== Aim ==
Rewrite all of the material below as a numbered list, one line per item, and leave out the blank lines.

== Provided data ==
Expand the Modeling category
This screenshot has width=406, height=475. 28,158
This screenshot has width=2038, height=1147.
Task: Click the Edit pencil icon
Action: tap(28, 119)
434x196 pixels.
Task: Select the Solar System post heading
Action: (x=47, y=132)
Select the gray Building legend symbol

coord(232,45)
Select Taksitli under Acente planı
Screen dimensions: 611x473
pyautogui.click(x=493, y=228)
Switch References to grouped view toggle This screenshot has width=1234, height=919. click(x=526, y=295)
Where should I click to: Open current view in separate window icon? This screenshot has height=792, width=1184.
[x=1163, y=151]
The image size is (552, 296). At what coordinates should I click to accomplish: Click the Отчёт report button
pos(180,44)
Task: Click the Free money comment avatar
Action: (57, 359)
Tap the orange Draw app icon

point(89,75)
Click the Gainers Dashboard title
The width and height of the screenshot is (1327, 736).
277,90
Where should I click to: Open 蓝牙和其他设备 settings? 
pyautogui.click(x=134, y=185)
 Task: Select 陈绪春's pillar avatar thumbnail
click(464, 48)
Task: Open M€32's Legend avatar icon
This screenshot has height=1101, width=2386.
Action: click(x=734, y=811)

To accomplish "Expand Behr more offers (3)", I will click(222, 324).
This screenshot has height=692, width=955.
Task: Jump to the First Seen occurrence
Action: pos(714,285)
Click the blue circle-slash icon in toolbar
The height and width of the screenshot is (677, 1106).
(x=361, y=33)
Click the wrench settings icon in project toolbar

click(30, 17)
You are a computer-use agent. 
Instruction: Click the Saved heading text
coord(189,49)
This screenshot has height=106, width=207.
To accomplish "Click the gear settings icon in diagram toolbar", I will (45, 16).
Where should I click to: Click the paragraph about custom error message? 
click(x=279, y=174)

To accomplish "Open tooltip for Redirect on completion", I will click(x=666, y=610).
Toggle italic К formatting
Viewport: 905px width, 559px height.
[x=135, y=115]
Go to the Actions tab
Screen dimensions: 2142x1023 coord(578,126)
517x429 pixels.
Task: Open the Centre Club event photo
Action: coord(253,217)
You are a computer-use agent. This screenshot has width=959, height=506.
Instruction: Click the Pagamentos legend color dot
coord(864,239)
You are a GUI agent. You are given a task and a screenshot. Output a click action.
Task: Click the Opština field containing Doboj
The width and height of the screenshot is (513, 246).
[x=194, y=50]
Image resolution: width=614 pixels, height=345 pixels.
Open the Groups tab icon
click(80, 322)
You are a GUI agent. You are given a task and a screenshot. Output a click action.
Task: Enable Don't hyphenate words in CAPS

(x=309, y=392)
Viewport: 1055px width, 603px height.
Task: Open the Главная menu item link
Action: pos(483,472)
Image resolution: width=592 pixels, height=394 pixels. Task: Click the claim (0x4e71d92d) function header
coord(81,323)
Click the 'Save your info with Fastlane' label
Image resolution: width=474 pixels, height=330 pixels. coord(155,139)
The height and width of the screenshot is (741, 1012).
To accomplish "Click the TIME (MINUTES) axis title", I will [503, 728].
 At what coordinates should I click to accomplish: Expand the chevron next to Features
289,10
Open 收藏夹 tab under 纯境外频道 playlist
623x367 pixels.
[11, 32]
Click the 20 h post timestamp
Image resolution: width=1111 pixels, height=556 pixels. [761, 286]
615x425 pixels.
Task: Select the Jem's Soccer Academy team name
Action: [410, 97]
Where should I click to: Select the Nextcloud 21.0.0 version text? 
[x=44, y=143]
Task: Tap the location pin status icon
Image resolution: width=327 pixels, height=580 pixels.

== Final answer ==
1. Expand the Modeling category
2. This screenshot has width=406, height=475. 28,158
3. This screenshot has width=2038, height=1147.
4. Task: Click the Edit pencil icon
5. Action: tap(28, 119)
6. 434x196 pixels.
7. Task: Select the Solar System post heading
8. Action: (x=47, y=132)
9. Select the gray Building legend symbol
10. coord(232,45)
11. Select Taksitli under Acente planı
12. Screen dimensions: 611x473
13. pyautogui.click(x=493, y=228)
14. Switch References to grouped view toggle This screenshot has width=1234, height=919. click(x=526, y=295)
15. Where should I click to: Open current view in separate window icon? This screenshot has height=792, width=1184.
16. [x=1163, y=151]
17. The image size is (552, 296). At what coordinates should I click to accomplish: Click the Отчёт report button
18. pos(180,44)
19. Task: Click the Free money comment avatar
20. Action: (57, 359)
21. Tap the orange Draw app icon
22. point(89,75)
23. Click the Gainers Dashboard title
24. The width and height of the screenshot is (1327, 736).
25. 277,90
26. Where should I click to: Open 蓝牙和其他设备 settings? 
27. pyautogui.click(x=134, y=185)
28.  Task: Select 陈绪春's pillar avatar thumbnail
29. click(464, 48)
30. Task: Open M€32's Legend avatar icon
31. This screenshot has height=1101, width=2386.
32. Action: click(x=734, y=811)
33. To accomplish "Expand Behr more offers (3)", I will click(222, 324).
34. This screenshot has height=692, width=955.
35. Task: Jump to the First Seen occurrence
36. Action: pos(714,285)
37. Click the blue circle-slash icon in toolbar
38. The height and width of the screenshot is (677, 1106).
39. (x=361, y=33)
40. Click the wrench settings icon in project toolbar
41. click(30, 17)
42. You are a computer-use agent. 
43. Instruction: Click the Saved heading text
44. coord(189,49)
45. This screenshot has height=106, width=207.
46. To accomplish "Click the gear settings icon in diagram toolbar", I will (45, 16).
47. Where should I click to: Click the paragraph about custom error message? 
48. click(x=279, y=174)
49. To accomplish "Open tooltip for Redirect on completion", I will click(x=666, y=610).
50. Toggle italic К formatting
51. Viewport: 905px width, 559px height.
52. [x=135, y=115]
53. Go to the Actions tab
54. Screen dimensions: 2142x1023 coord(578,126)
55. 517x429 pixels.
56. Task: Open the Centre Club event photo
57. Action: coord(253,217)
58. You are a computer-use agent. This screenshot has width=959, height=506.
59. Instruction: Click the Pagamentos legend color dot
60. coord(864,239)
61. You are a GUI agent. You are given a task and a screenshot. Output a click action.
62. Task: Click the Opština field containing Doboj
63. The width and height of the screenshot is (513, 246).
64. [x=194, y=50]
65. Image resolution: width=614 pixels, height=345 pixels.
66. Open the Groups tab icon
67. click(80, 322)
68. You are a GUI agent. You are given a task and a screenshot. Output a click action.
69. Task: Enable Don't hyphenate words in CAPS
70. (x=309, y=392)
71. Viewport: 1055px width, 603px height.
72. Task: Open the Главная menu item link
73. Action: pos(483,472)
74. Image resolution: width=592 pixels, height=394 pixels. Task: Click the claim (0x4e71d92d) function header
75. coord(81,323)
76. Click the 'Save your info with Fastlane' label
77. Image resolution: width=474 pixels, height=330 pixels. coord(155,139)
78. The height and width of the screenshot is (741, 1012).
79. To accomplish "Click the TIME (MINUTES) axis title", I will [503, 728].
80.  At what coordinates should I click to accomplish: Expand the chevron next to Features
81. 289,10
82. Open 收藏夹 tab under 纯境外频道 playlist
83. 623x367 pixels.
84. [11, 32]
85. Click the 20 h post timestamp
86. Image resolution: width=1111 pixels, height=556 pixels. [761, 286]
87. 615x425 pixels.
88. Task: Select the Jem's Soccer Academy team name
89. Action: [410, 97]
90. Where should I click to: Select the Nextcloud 21.0.0 version text? 
91. [x=44, y=143]
92. Task: Tap the location pin status icon
93. Image resolution: width=327 pixels, height=580 pixels.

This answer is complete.